Aber der Schein trog. Die Wiedervereinigung begann auch hier mit einer Lüge. Das Bild dokumentiert eine ganz andere Geschichte. Woher ich das weiß? Ich war dieser Ossi. Ich war damals Redakteur der taz, hatte, wie jeden Tag, im Café Adler am Checkpoint Charlie gesessen – mit Blick auf die nicht einmal zehn Meter entfernte Mauer – und las in Manuskripten und Zeitungen.
Im Hinterzimmer tagte die taz- Frauenredaktion mit der damaligen Chefredakteurin unseres Blattes, Georgia Tornow. Sie wurde ans Telefon gerufen, kam nach dem Gespräch aufgeregt zu mir und sagte: „Die Mauer wird heute geöffnet.“ „Du spinnst“, war meine realpolitische Antwort. „Nein, es ist definitiv.
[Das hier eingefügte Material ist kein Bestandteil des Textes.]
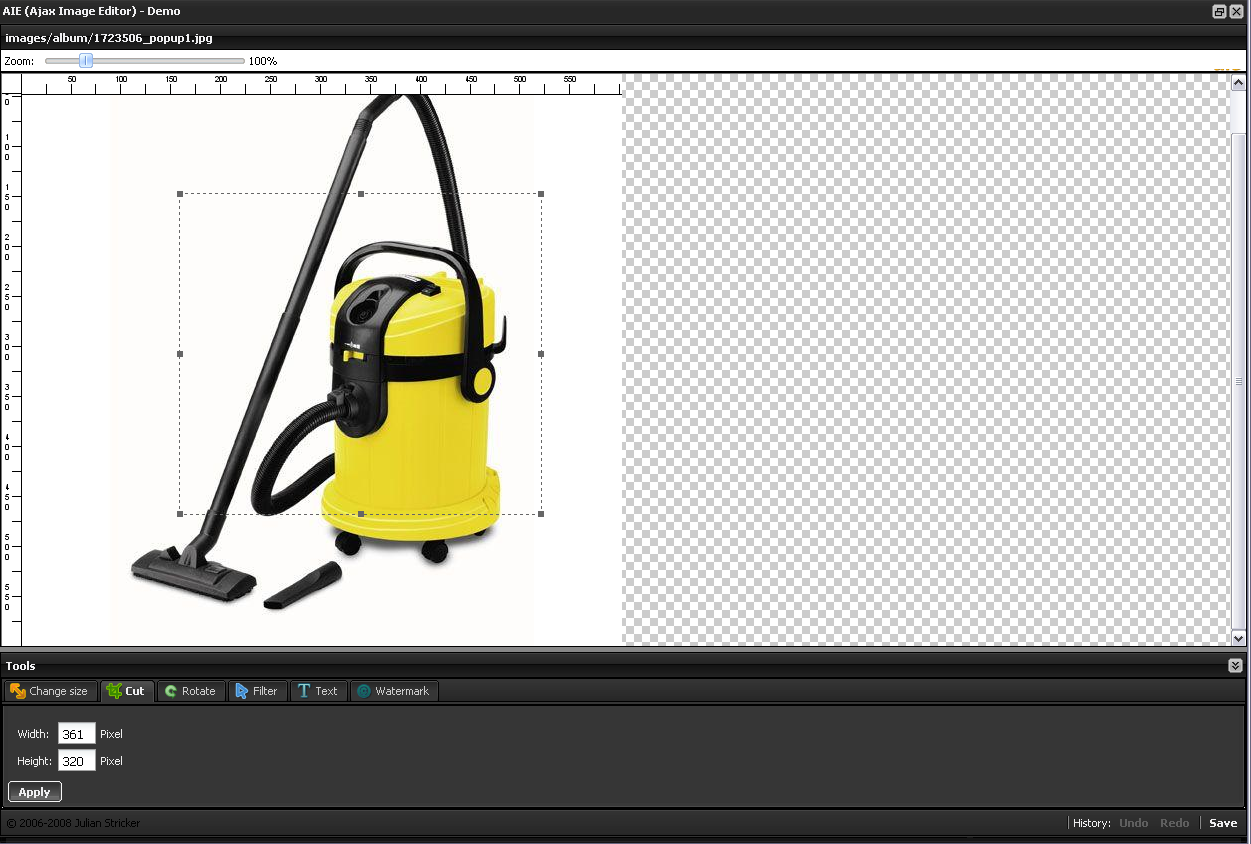The height and width of the screenshot is (844, 1251).
Task: Open the Watermark tool tab
Action: pos(393,691)
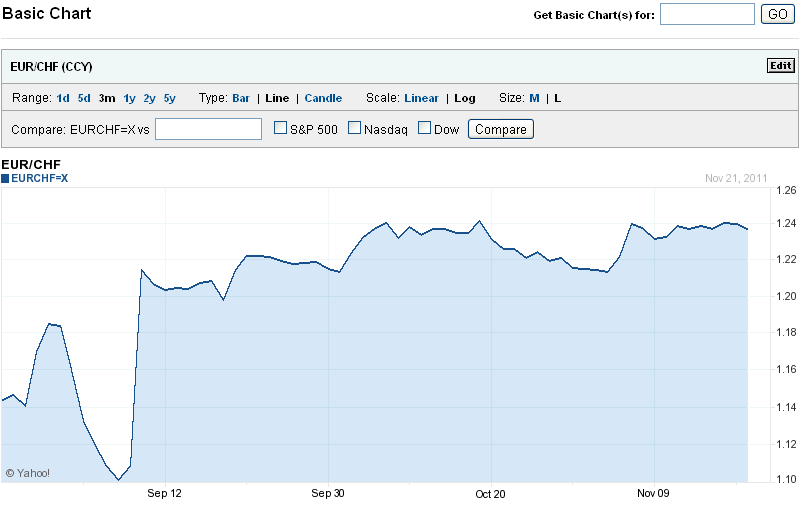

Ruf doch die Redaktion an.“ „Quatsch. Ich geh jetzt hier durch die Grenze, und wenn sie mich lassen, dann weiß ich, daß die Geschichte stimmt.“ Ich zog meine Jacke an und setzte mich in Bewegung. Georgia Tornow, die taz-Frauenredaktion und ein, zwei Kellnerinnen gingen mit vor die Tür, um zu sehen, was geschehen würde. Ich ging am ersten Grenzer vorbei. Der war so perplex, daß er mir nur noch hinterherrufen konnte. Der zweite stand ein paar Schritte weiter, rief mir ein Halt zu, stoppte mich aber nicht. Da kam mir ein dritter entgegen. Jetzt war ich eingekeilt. „Die Grenze ist doch offen, was wollen Sie?“ fragte ich. „Sie befinden sich widerrechtlich auf dem Territorium der Deutschen Demokratischen Republik. Verlassen Sie es sofort.“ „Aber die Grenze ist doch offen...“ „Nur für unsere Leute“, sagte Nummer drei und packte mich am Ärmel. Ich ließ mich gerne hinausgeleiten. Ich hatte in der Stimme des Grenzbeamten so etwas gehört wie Stolz. Endlich einmal eine Freiheit, ein Privileg für die Bürger der DDR. Etwas, was sie durften und wir nicht.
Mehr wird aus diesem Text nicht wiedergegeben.